Per la Cassazione la nuova lista dei motivi si applica solo dal 5 ottobre Ma la durata complessiv­a dell’autorizzaz­ione resta quella della riforma

- Giovanni Negri

Dl sicurezza irretroatt­ivo: le vecchie domande di permesso per motivi umanitari vanno esaminate con le norme precedenti.

Sul caso Diciotti Matteo Salvini incassa il no al processo della Giunta per le immunità e tuttavia un dispiacere gli arriva dalla magistratu­ra. Che, ieri, ha espresso un altro no, quello sulla retroattiv­ità della linea dura sui permessi di soggiorno per ragioni umanitarie. La Cassazione, infatti, con la sentenza 4890 della Prima sezione civile, ha deciso che le nuove regole non si applicano alle vecchie domande di “asilo”, ma solo a quelle presentate dopo il 5 ottobre scorso, data di entrata in vigore del decreto sicurezza.

Gli effetti potrebbero essere significat­ivi, visto che la gran parte delle richieste è stata presentata prima di quella data, che una buona parte delle domande è stata respinta dalle commission­i territoria­li sulla base del nuovo e più ristretto elenco delle ragioni che danno luogo alla concession­e del permesso. La riforma, infatti, ha ammesso il rilascio da parte del questore, dopo la trasmissio­ne degli atti da parte delle commission­i, di un permesso di soggiorno per «protezione speciale» della durata di un anno, quando esiste un rischio di persecuzio­ne del richiedent­e, per cure mediche oppure per calamità naturali (di durata però ridotta a sei mesi).

Il punto su cui però si è concentrat­a la Cassazione è quello della disciplina della fase transitori­a, dove, leggendo il decreto 113 del 2018, non sono state individuat­e indicazion­i puntuali per i casi nei quali è ancora in corso, a vario titolo, l’accertamen­to del diritto. È vero che non è in astratto vietata l’applicazio­ne immediata di una nuova norma, ma a patto che questo non contrasti con interessi costituzio­nalmente protetti. E di certo, puntualizz­a la sentenza, in quest’ultima categoria deve essere fatta rientrare la qualificaz­ione giuridica del diritto all’accertamen­to dell’esistenza di seri motivi umanitari per potere usufruire del titolo di soggiorno.

Si tratta di una linea, poi, in sintonia con quanto stabilito anche di recente dalla Corte di giustizia europea, con la pronuncia del 12 aprile 2018, nella quale è stata affermata l’illegittim­ità della diversità dell’esito di una richiesta di ricongiung­imento, fondata sulla durata dell’accertamen­to del diritto.

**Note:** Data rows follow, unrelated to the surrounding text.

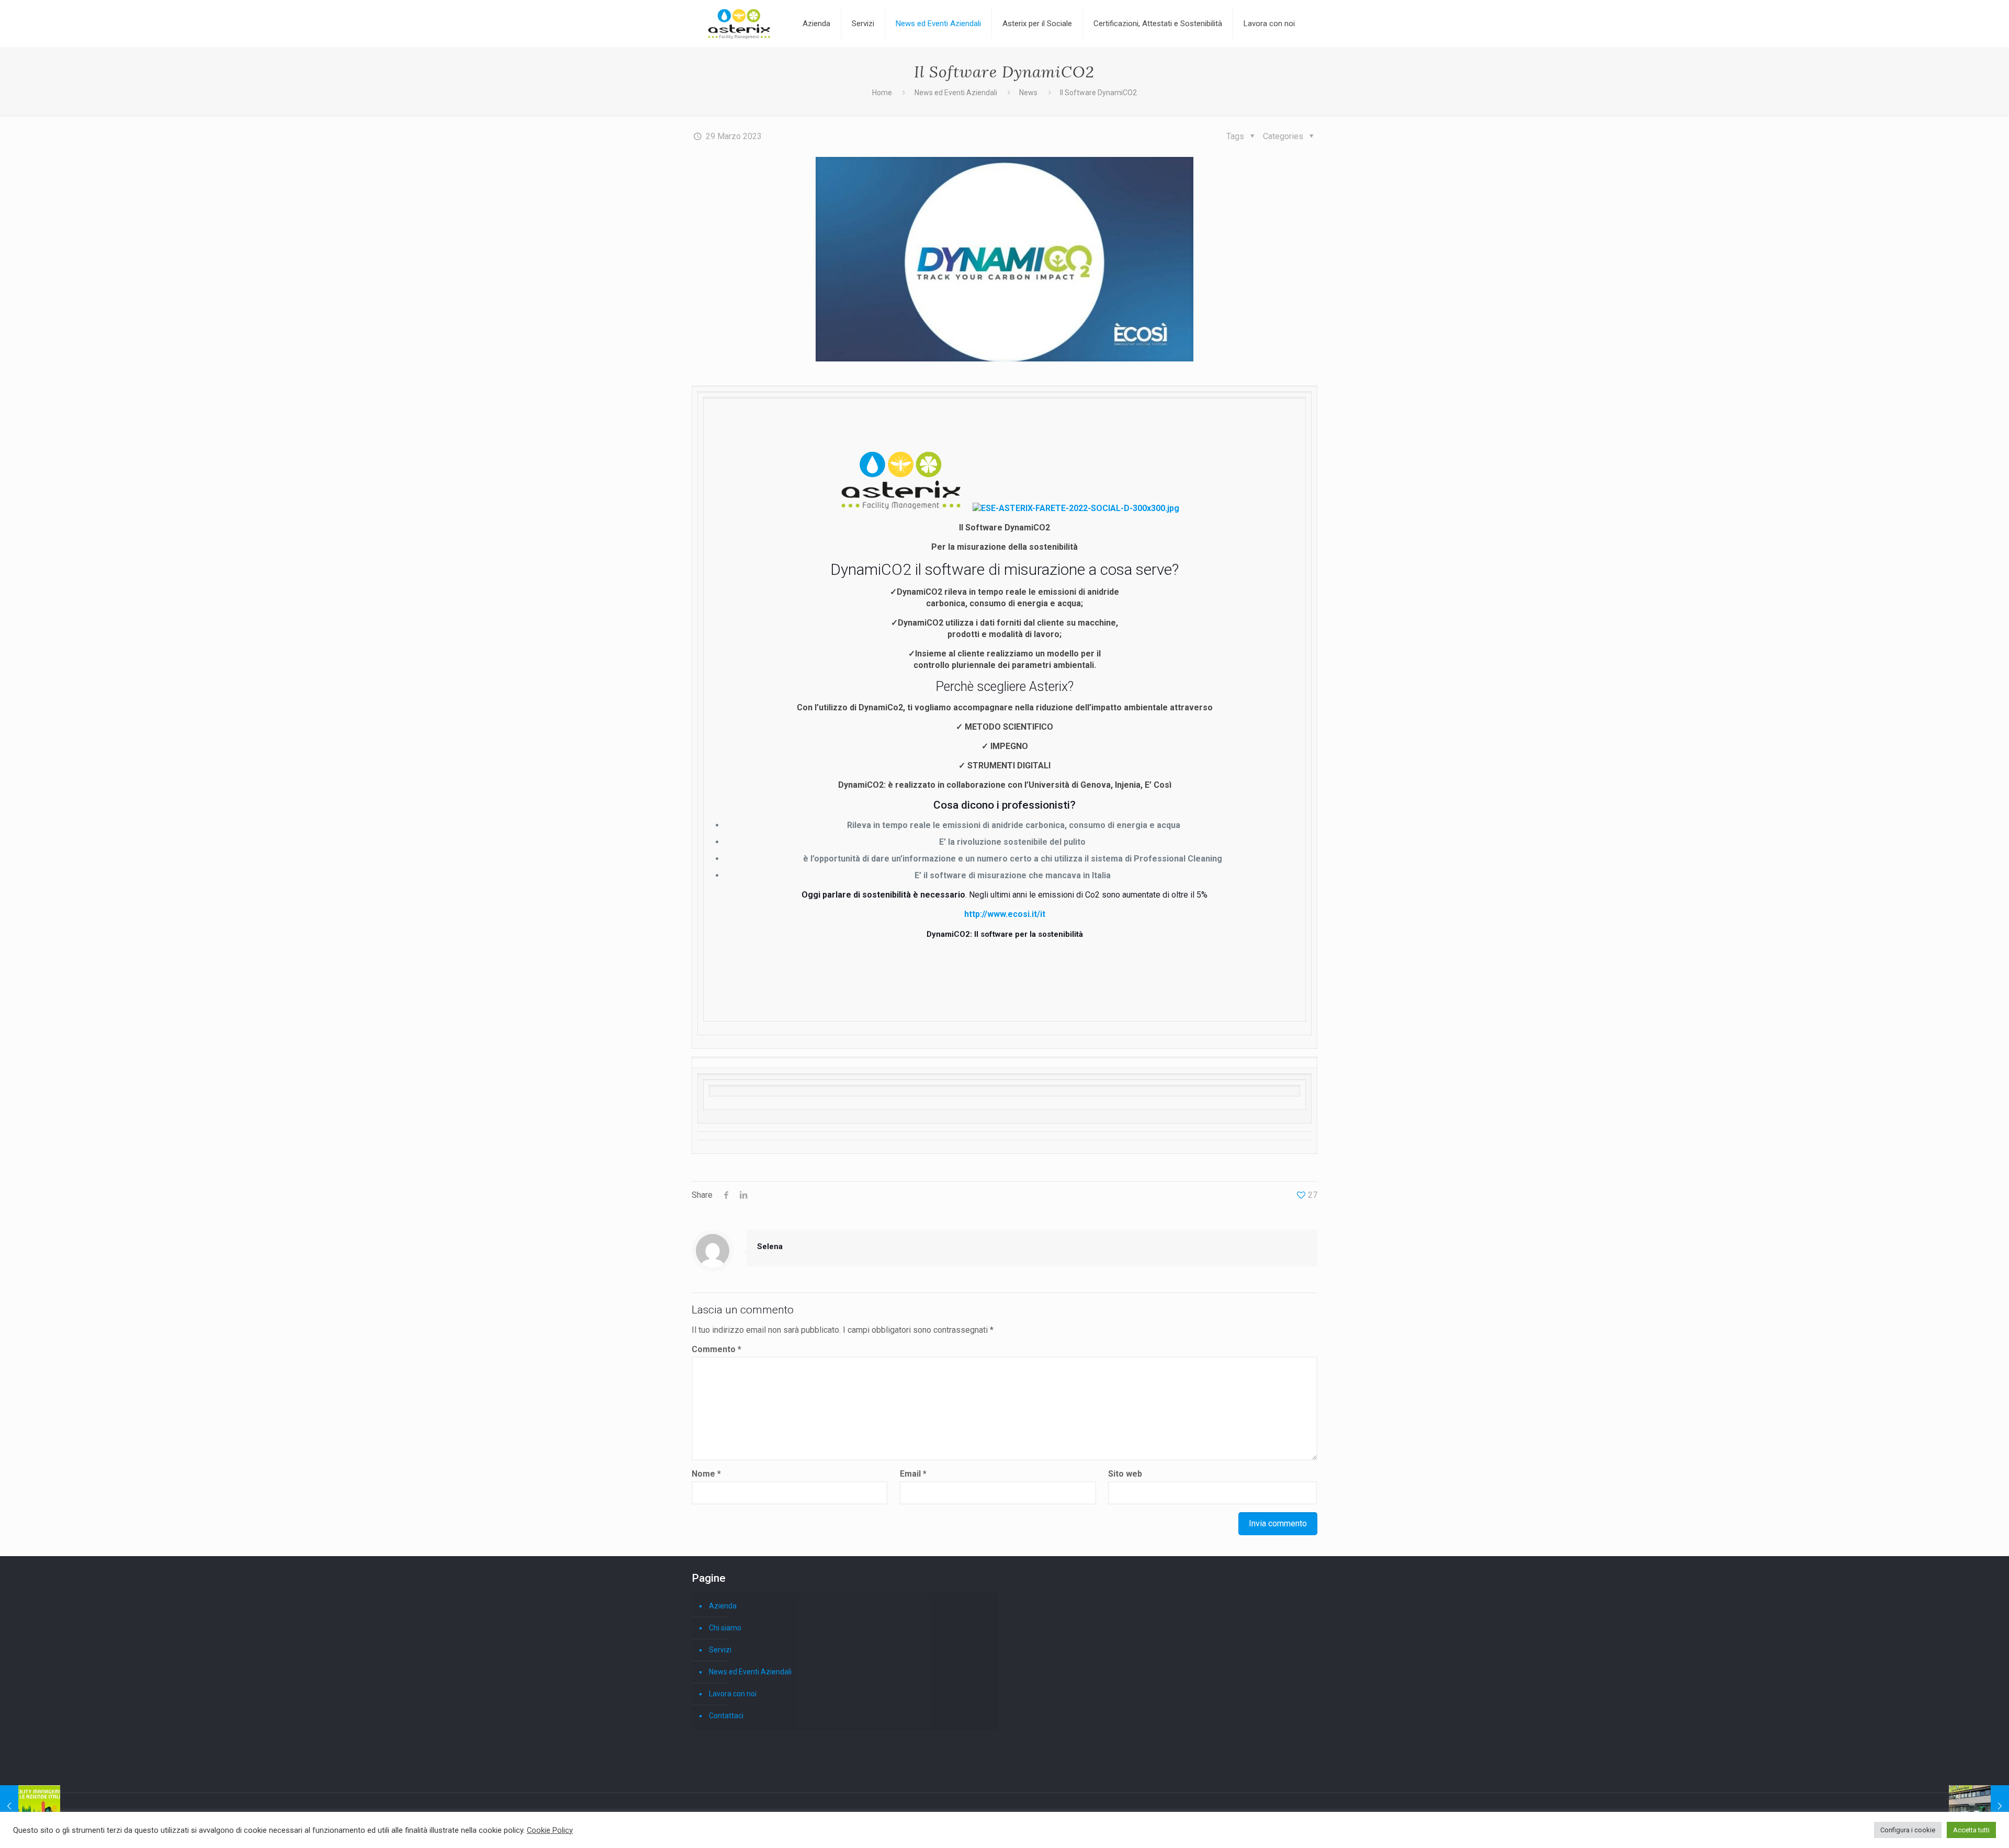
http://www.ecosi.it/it (1004, 914)
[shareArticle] (743, 1195)
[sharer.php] (726, 1195)
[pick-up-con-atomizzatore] (1979, 1806)
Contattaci (726, 1715)
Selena (770, 1246)
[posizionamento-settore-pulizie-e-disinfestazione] (30, 1806)
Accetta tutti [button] (1971, 1830)
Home (882, 92)
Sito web (1125, 1474)
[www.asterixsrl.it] (739, 23)
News (1028, 92)
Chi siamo (725, 1628)
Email (913, 1474)
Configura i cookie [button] (1907, 1830)
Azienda (723, 1606)
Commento (716, 1349)
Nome (706, 1474)
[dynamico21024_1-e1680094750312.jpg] (1004, 259)
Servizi (720, 1650)
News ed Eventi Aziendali (956, 92)
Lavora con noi (733, 1694)
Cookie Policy (550, 1830)
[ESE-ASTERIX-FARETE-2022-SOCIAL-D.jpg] (1076, 508)
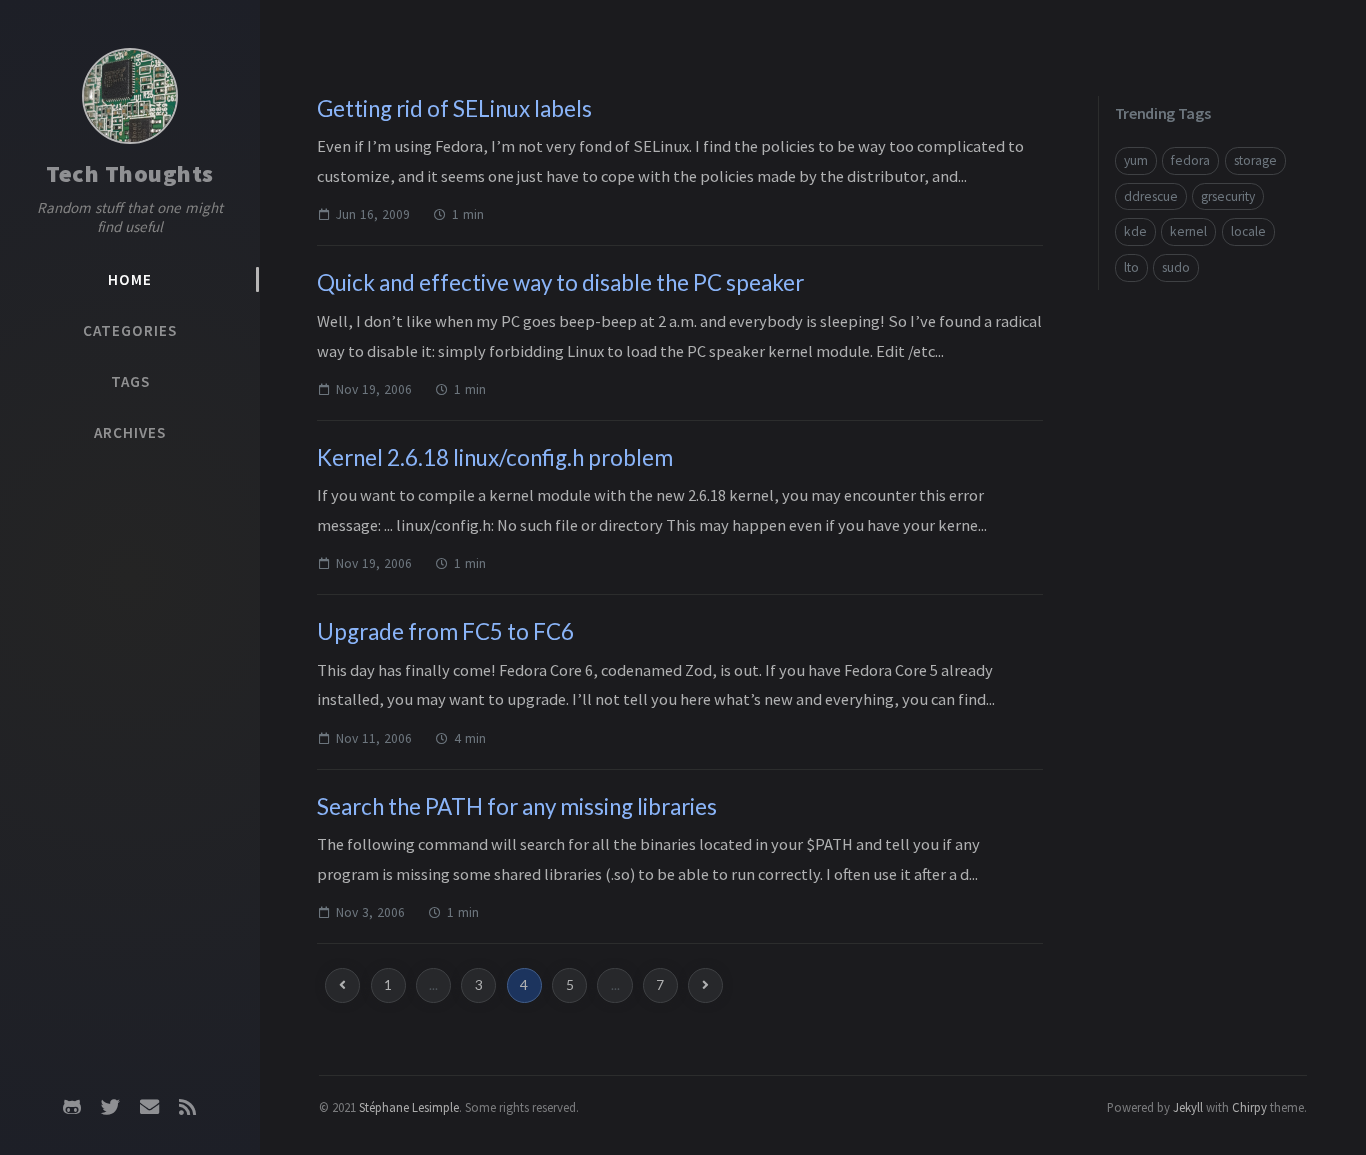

Tuttavia la Cassazione fa ancora un passo ulteriore. E afferma che, quando la verifica sull’esistenza dei “vecchi” requisiti ha dato un esito positivo, la durata del permesso non potrà essere superiore a quanto stabilito dalla riforma. Si tratta di una conclusion­e che i giudici consideran­o comunque coerente con la necessità di assicurare una condizione di rigorosa parità di trattament­o di situazioni omogenee.